Competition Challenges
Aging leads to molecular and physiological changes throughout the body’s tissues, increasing vulnerability to various illnesses. Identifying unique aging markers is vital, as each individual’s aging trajectory is shaped by a blend of genetic and environmental factors. Phenotypic age, determined by molecular and physiological markers, is deemed to more accurately depict human aging compared to merely tallying years. Deep phenotype longitudinal cohorts are powerful tools for advancing healthy aging research by providing detailed information on an individual’s physical and medical characteristics over time. This data enables researchers to pinpoint risk factors for age-related diseases, develop personalized interventions, and inform clinical trial design, resulting in more effective treatments and improved health outcomes for older adults.
1. Predictive Challenge - Phenotypic Age Prediction
Your objective is to forecast an individual’s actual chronological age by leveraging all available phenotype datasets.
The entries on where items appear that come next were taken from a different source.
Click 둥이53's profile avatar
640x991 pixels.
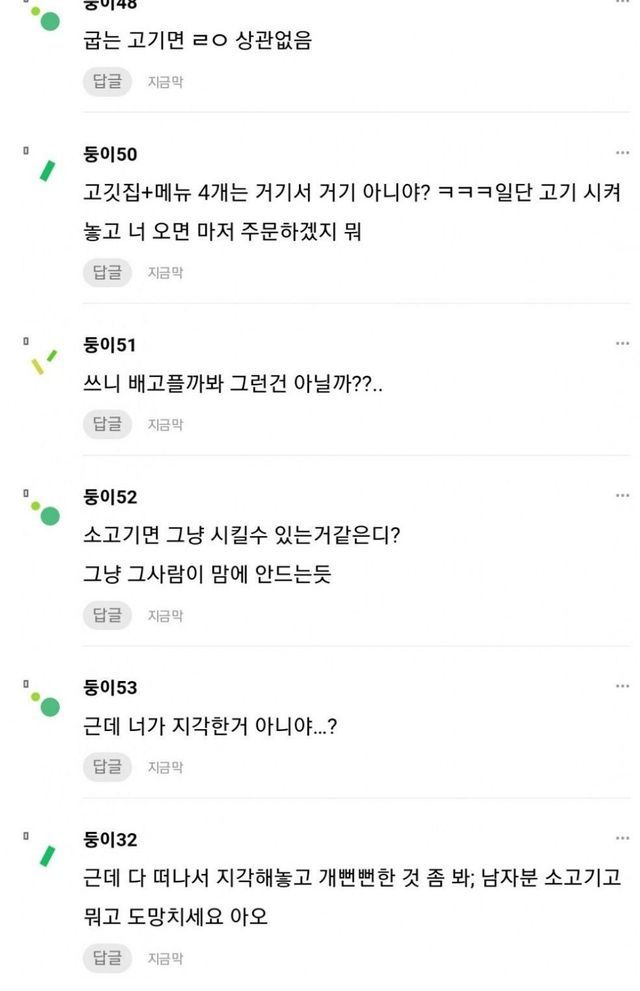46,705
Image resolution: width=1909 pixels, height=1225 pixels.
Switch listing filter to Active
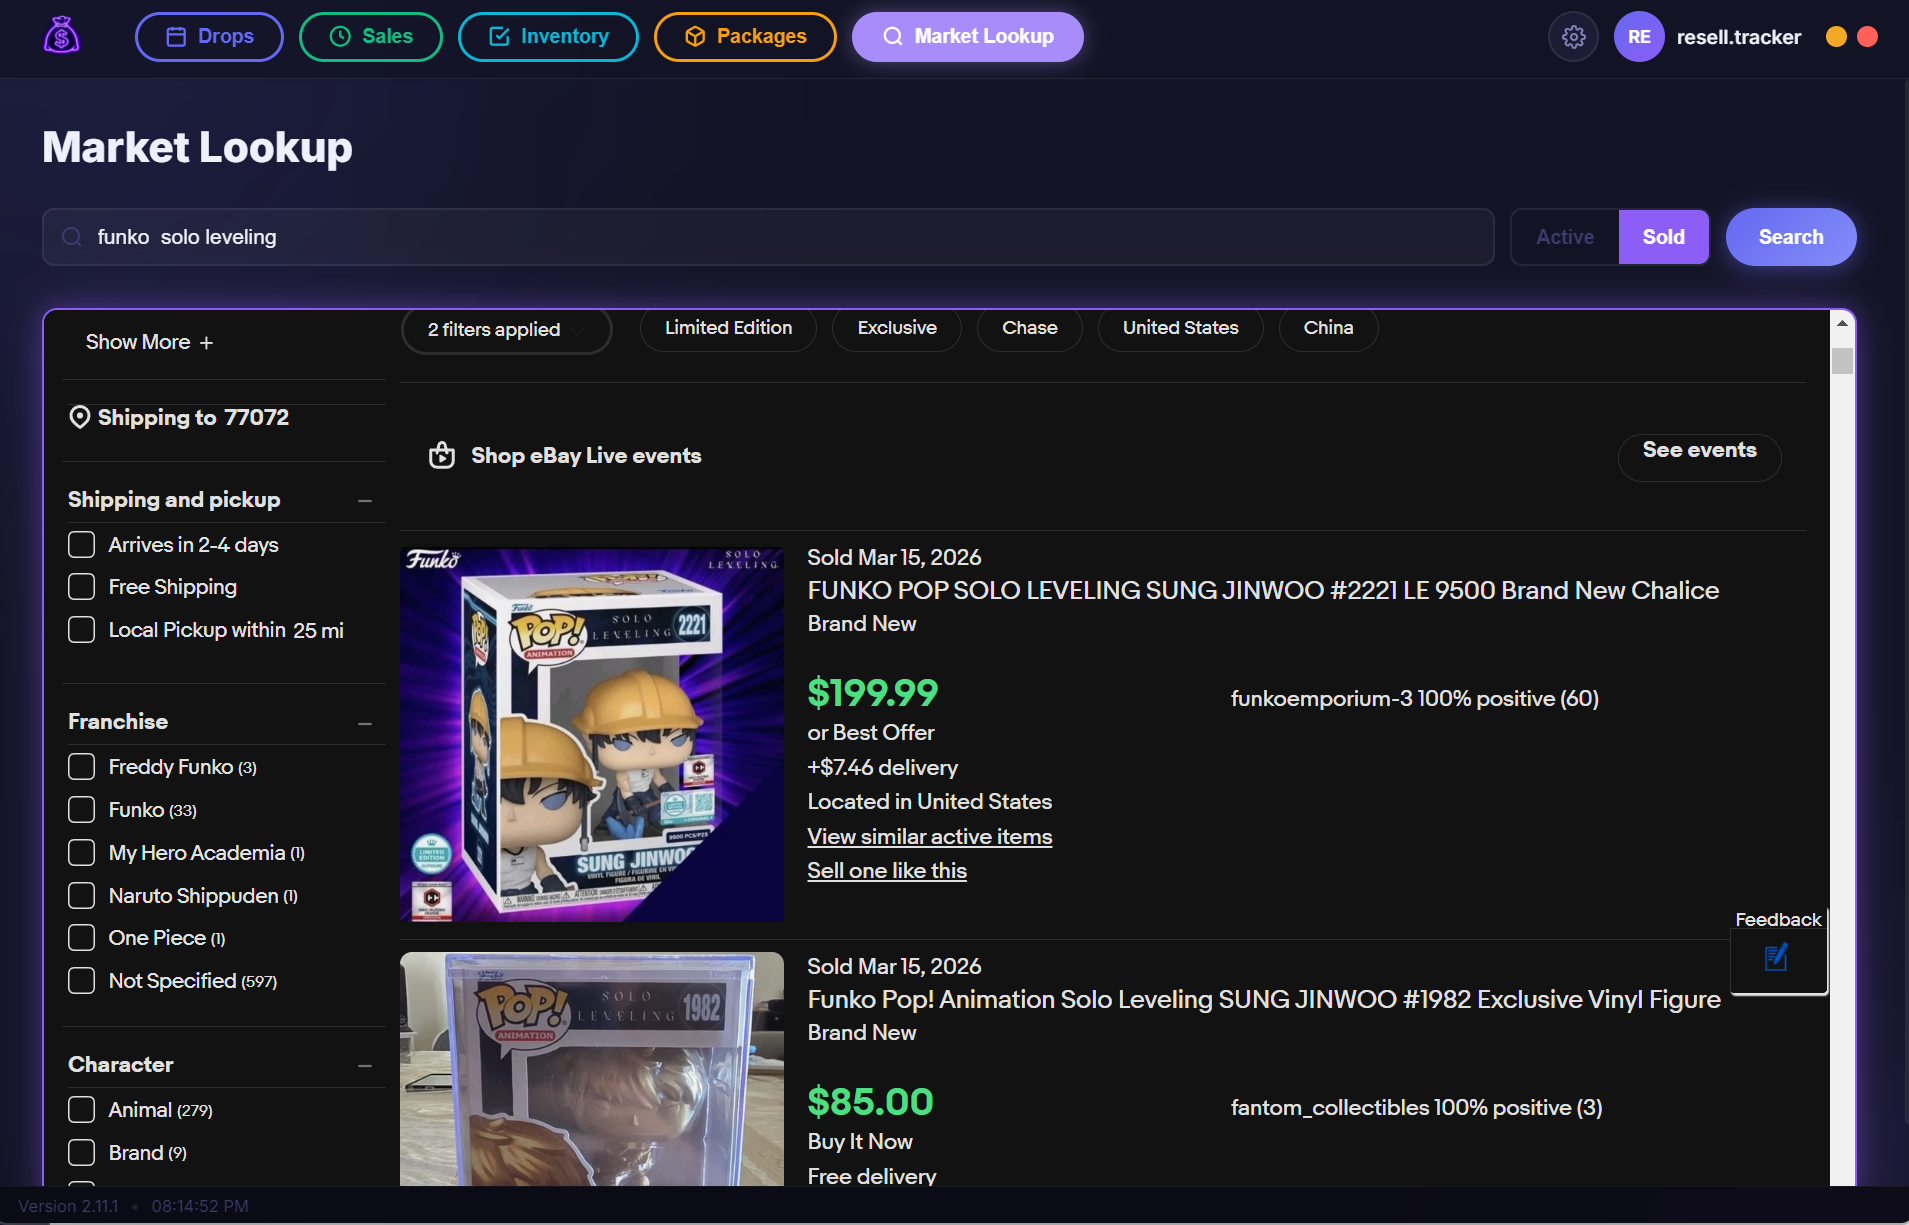click(1564, 237)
Your performance will be assessed empirically using a withheld test set, with the mean absolute error (MAE) serving as the evaluation criterion. Throughout the event, two leaderboard test sets will be distributed, allowing teams to monitor their progress and compare results. Upon the hackathon’s conclusion, a final test set will be used to establish the ultimate leaderboard.
Submission instructions and format can be found in the example_notebooks\prediction_example.ipynb
notebook on the platform.
The final score will be composed of:
- 80%: Leaderboard rank on empirical MAE on the test set.
- 20%: Model novelty and usage of unstructured datasets. This is presented by the groups and ranked by the judges.
Examples for model novelty:
- Simple: Vanilla scikit-learn and gradient boosting trees (CatBoost, XGBoost, LightGBM)
- Complex: Custom models, bespoke probabilistic models, leveraging domain expertise
Examples of unstructured datasets:
- Simple: All tabular features
- Complex: Images (fundus), time series (sleep monitor, CGM, ECG, diet logging)
2. Creative Challenge
This challenge is an open challenge to find the best application of deep phenotype longitudinal cohorts to promote healthy aging. The output of this challenge is a presentation of a proof-of-concept of such an application using the available data at hand.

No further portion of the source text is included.